Set task: Reproduce the forum thread below on whether bettas recognize their owners, word for word and in full.

Excerpt:
***

# Does your betta recognize you vs. other people?



## Phoenix777 (May 14, 2017)

Just wondering because I normally wear glasses and Ananda had never seen me without them... Until yesterday. And when I came up close to the tank he stayed back in his plants instead of his usual happy dance greeting at the front of his tank. At first I thought something was wrong with him... Then I started talking to him and he came right out and I realized he didn't recognize me at first! Lol I am simply amazed at how intelligent bettas are! With every thing I am learning and experiencing I am more and impressed. I never thought a fish would have so much personality!


----------



## bambii (Feb 20, 2017)

Bob and sally does that, it's interesting how these solitary territorial fish actually more social with humans that their own species, unlike the rasbora which is a social schooling fish, but doesn't really care for human


Sent from my iPhone using Tapatalk


----------



## Phoenix777 (May 14, 2017)

bambii said:


> Bob and sally does that, it's interesting how these solitary territorial fish actually more social with humans that their own species, unlike the rasbora which is a social schooling fish, but doesn't really care for human
> 
> 
> Sent from my iPhone using Tapatalk


Exactly! It's amazing how they are ficious and will fight to the death with their own but so darn sweet with humans 0


----------



## Kevinthefish (Apr 21, 2017)

That's so funny!


----------



## RMKelly (Jan 17, 2016)

My best friend made friends with my bettas, they were used to seeing her with blonde hair and when I coloured it for her, they started flaring at her and freaking out until she spoke to them and called them by their nicknames she had for them, then they calmed down. Artemis did the same thing to me a while ago when I coloured my own hair, she freaked out until I spoke to her.

***

Data extract:
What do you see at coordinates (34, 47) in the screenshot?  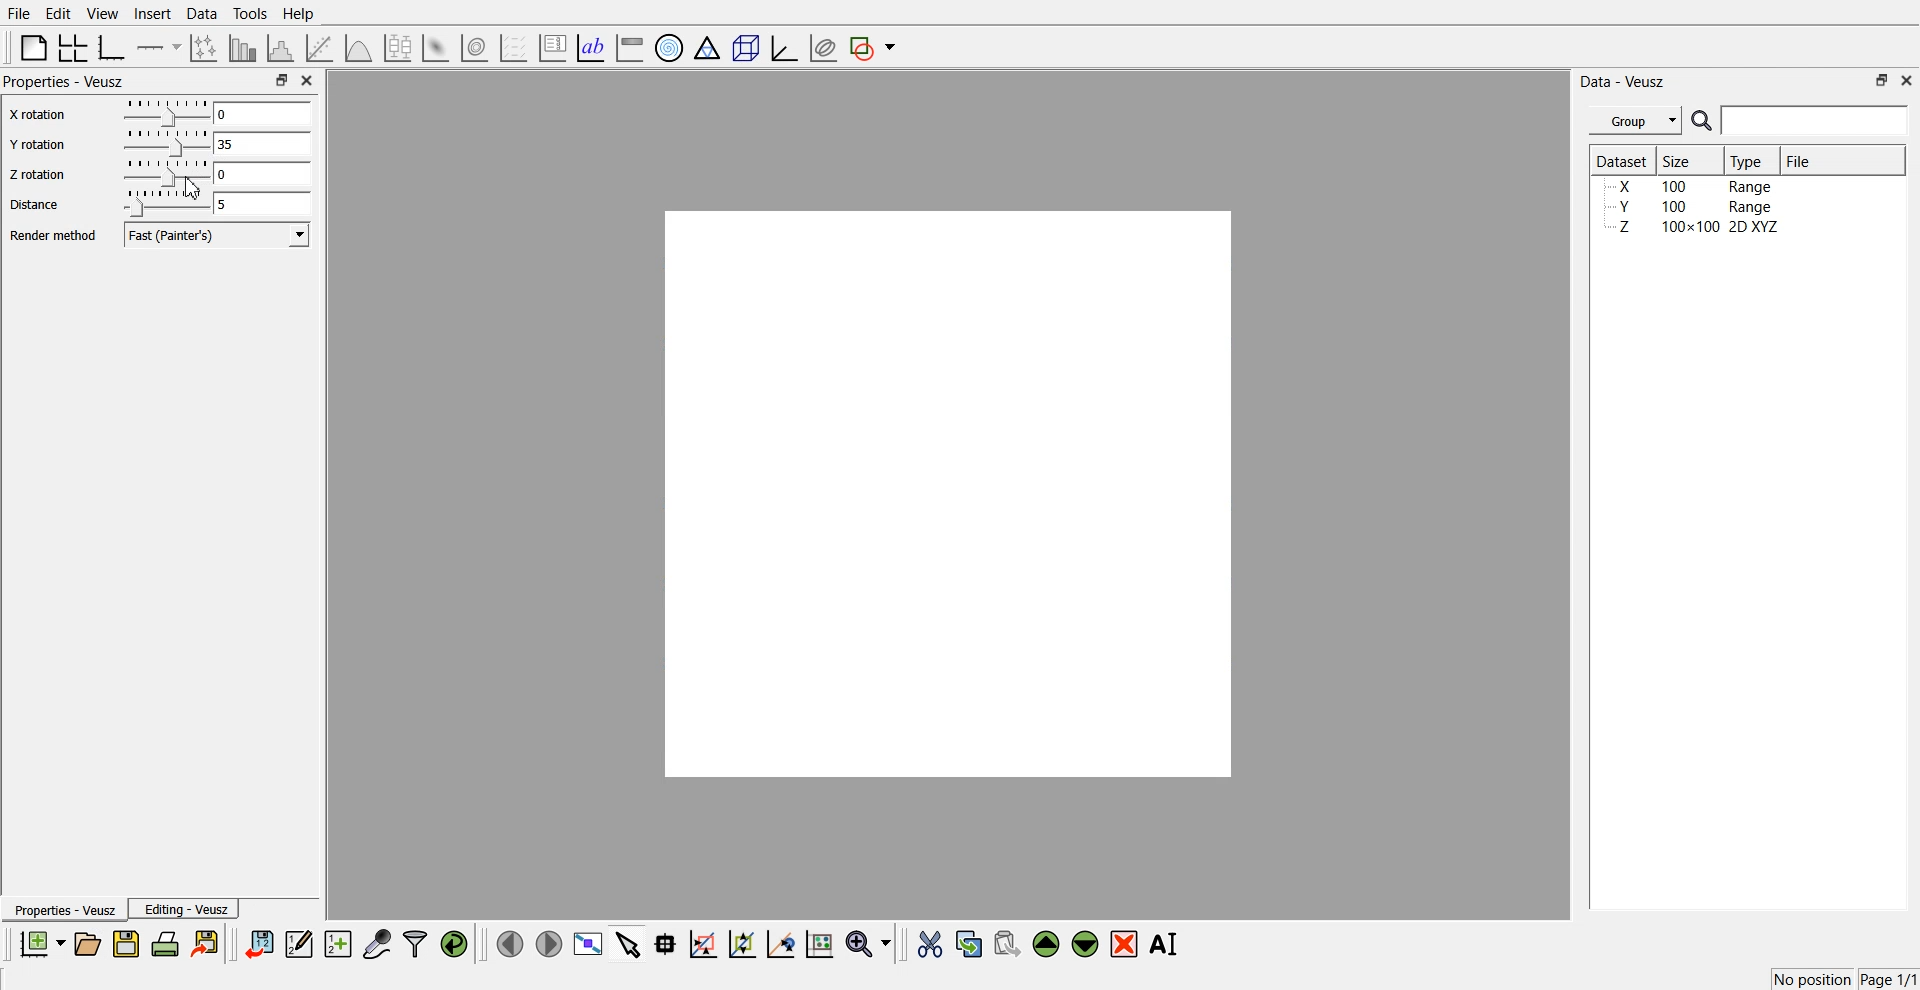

***

The response:
# Does your betta recognize you vs. other people?



## Phoenix777 (May 14, 2017)

Just wondering because I normally wear glasses and Ananda had never seen me without them... Until yesterday. And when I came up close to the tank he stayed back in his plants instead of his usual happy dance greeting at the front of his tank. At first I thought something was wrong with him... Then I started talking to him and he came right out and I realized he didn't recognize me at first! Lol I am simply amazed at how intelligent bettas are! With every thing I am learning and experiencing I am more and impressed. I never thought a fish would have so much personality!


----------



## bambii (Feb 20, 2017)

Bob and sally does that, it's interesting how these solitary territorial fish actually more social with humans that their own species, unlike the rasbora which is a social schooling fish, but doesn't really care for human


Sent from my iPhone using Tapatalk


----------



## Phoenix777 (May 14, 2017)

bambii said:


> Bob and sally does that, it's interesting how these solitary territorial fish actually more social with humans that their own species, unlike the rasbora which is a social schooling fish, but doesn't really care for human
> 
> 
> Sent from my iPhone using Tapatalk


Exactly! It's amazing how they are ficious and will fight to the death with their own but so darn sweet with humans 0


----------



## Kevinthefish (Apr 21, 2017)

That's so funny!


----------



## RMKelly (Jan 17, 2016)

My best friend made friends with my bettas, they were used to seeing her with blonde hair and when I coloured it for her, they started flaring at her and freaking out until she spoke to them and called them by their nicknames she had for them, then they calmed down. Artemis did the same thing to me a while ago when I coloured my own hair, she freaked out until I spoke to her.